As CKD is a rapidly growing disease, it needs rigorous treatment to control its progression.New treatment options for diabetic and non-diabetic CKD are needed

Methods

This was a single centre trial(Trial registration: ACTRN12622000265774p). Study schema is in the figure.
STUDY SETTING: Khyber Teaching Hospital.
SAMPLE SIZE AND POWER: 70 per arm in 1:1 ratio.
Statistical Analysis: Microsoft Excel was used to collect the raw data. SAS was used to manage the data and conduct the statistical analyses. This data was summarized to calculate the mean, median, interquartile range (IQR) and standard deviation for continuous variables. Categorical variables were summarized by means of counts and percentages per category.
Pairwise correlation coefficient was calculated among the variables to explore between-participant variation.
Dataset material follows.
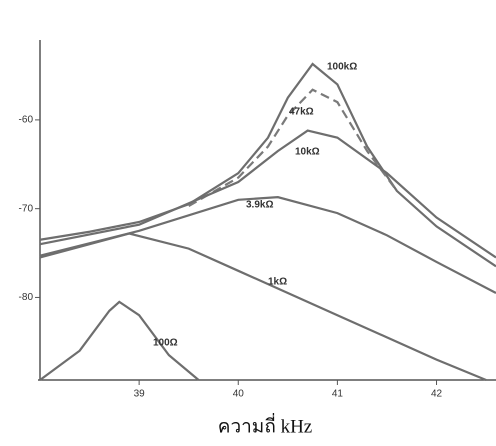 The height and width of the screenshot is (446, 496). I want to click on series-label: 10kΩ, so click(308, 152).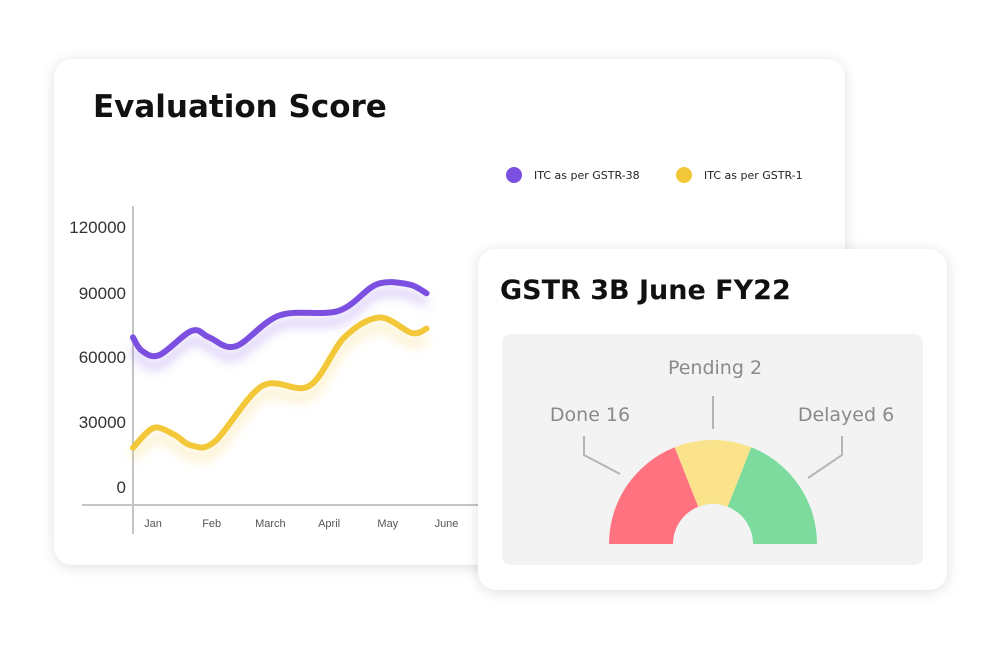 The image size is (1000, 650). I want to click on gauge-slice-done, so click(654, 496).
We used multivariate analysis of covariance (MANCOVA) main effect model which is the most efficient approach with smallest variance estimator.

Results

The mean age of the partcipants was 57.9 ±4.51, with 51% being male. The treatment’s impact on the five variables of TotalCholesterol60, TotalCholesterol90, LDL60, LDL90, and Proteinuria60; were found to be statistically significant. On average, the treatment decreased a patient's total cholesterol by 20 units after 60 days. It decreased a patient's total cholesterol by 70 units after 90 days. LDL is decreased by 30 units after 60 days, and by 37 units after 90 days. As for proteinuria, the treatment decreased it by 350 units after 60 days. Up to the 60 days, UTI events for the treatment group were more than those for the control group. At the 90-day stage, males had more UTI events in the treatment group than their control counterparts whereas females in the treatment group had fewer events than their control counterparts

Conclusion

We conclude that Empagliflozin along with standard therapy has beneficial effect for the symptoms of the patients. Follow-up duration should be increased to see its effect on e-GFR.